It took me a second to see how Burke’s “The Rhetoric of Hitler’s ‘Battle’” fit in with the idea of signification. The part that threw me off was that “rhetoric” was used in the title. The way I think of rhetoric connects me to agent/cy. This in itself is signification. I see a word and I immediately have an association and a relationship with the word based on a certain teaching. Burke’s article had to break me of my association, just as Hitler’s battle was to break the masses of their preconceived notion of Jewish people.
One way that Hitler used signification in his rhetoric was to take a word that has a common definition like “devil” and associate it with “Jew” (194). The “prince of evil” is already a “common enemy”, so “once Hitler has thus essentialized his enemy, all ‘proof’ henceforth is automatic” (193-194). He makes an abstract idea of the devil become materialized or a reality through the very real Jews. In a sense Hitler is proving that the devil, which is a common enemy, exists. He is oversimplifying the Jews to make them seem less human, because humans each have their own set of complications. If he can generalize the Jewish race then he can create an abstract idea of them just as the devil is abstract.

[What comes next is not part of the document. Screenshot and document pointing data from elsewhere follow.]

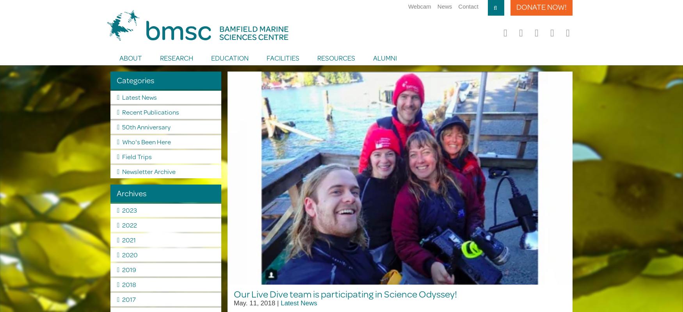 The image size is (683, 312). I want to click on 'May. 11, 2018							|', so click(257, 303).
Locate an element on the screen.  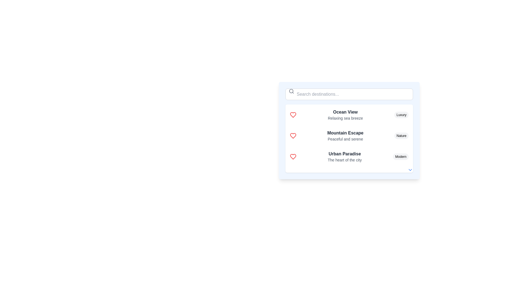
the heart-shaped icon with a red border located to the left of the text 'Mountain Escape' is located at coordinates (293, 136).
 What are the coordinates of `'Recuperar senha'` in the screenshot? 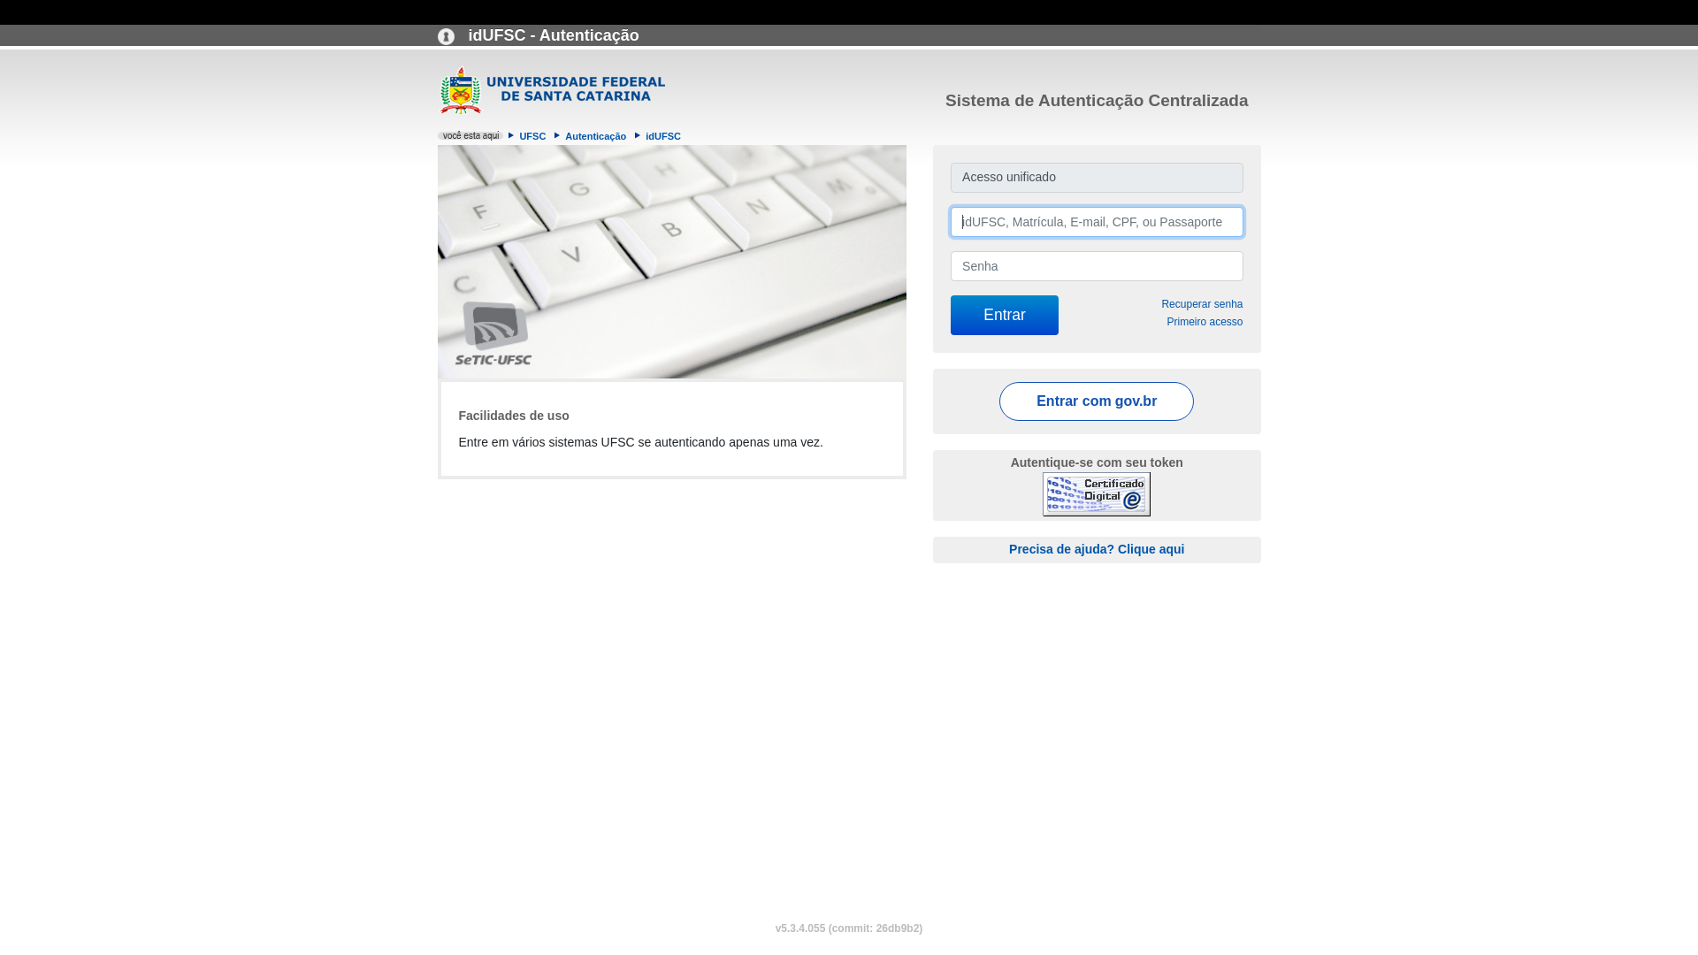 It's located at (1161, 302).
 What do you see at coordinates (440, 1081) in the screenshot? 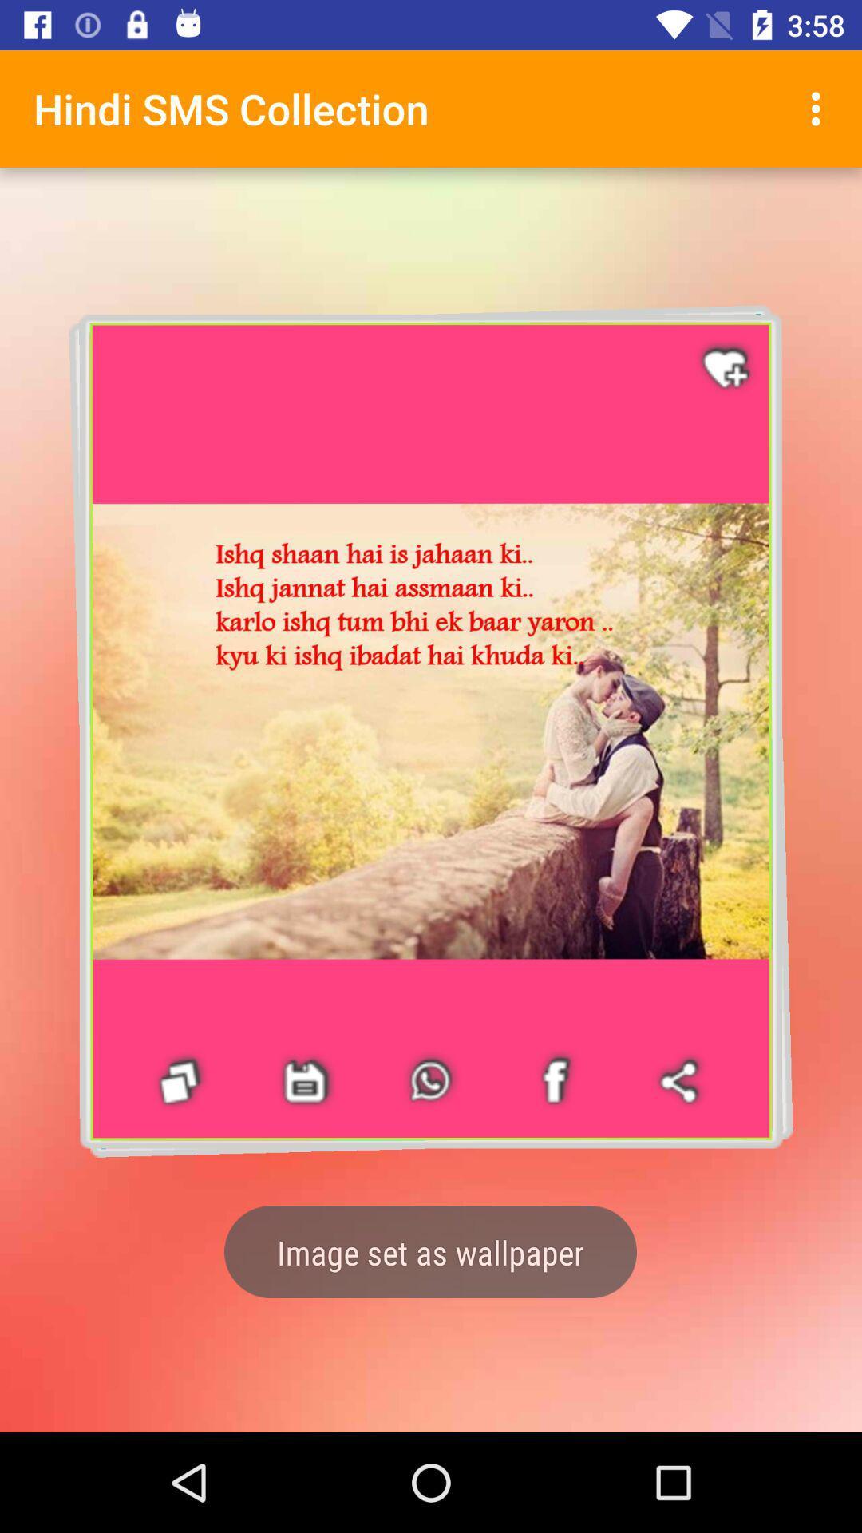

Now the way I understand it is that signification is a tool rhetoric uses. An agent uses rhetoric as a tool to create a certain movement or agency in an audience.
1 comment:
I'm interested by your claims, but I wonder, do you think that Hitler was necessarily "breaking" the masses of their preconceived notions, or do you think he was simply monopolizing/building on already existing antisemitism? Yes, Hitler was a powerful writer/orator and a very influential man, but I have a hard time seeing this as his own developed signification strategy. I think maybe Burke didn't mean to imply that Hitler started this trend necessarily, but that he simply built on the idea using signification and his methods were proved effective. And when we really take a moment to think about it, do we truly believe Burke would suggest that Hitler materialized this hatred and antisemitic movement out of his own wit and influence? The idea is pretty far out there, seeing as Hitler is just as subject to the effects of signification and is influenced by agents just like everyone else. There is a historical context, a cultural laboratory, if you will, from which Hitler is drawing his terms and ideas. It's no secret that the Jews have long been a widely despised group of people for centuries. I think Hitler's genius, as Burke would call it, was building on pre-existing notions of Jews by making it relevant to the group of people he was addressing. So there's a large Jewish population in Germany? Lets make it about Germany's economic structure, the big "players" in the economy, and how the Jews are capitalizing on jobs rightfully belonging to native Germans (Burke 196). I'm pretty sure that would get the job done. And then, to top it off, how about we appeal to the religious and make the Jew and their (most likely held) belief system appear "devilish" and harmful to society (216)? Hitler basically used some powerful signification already floundering about and applied it to his own agenda.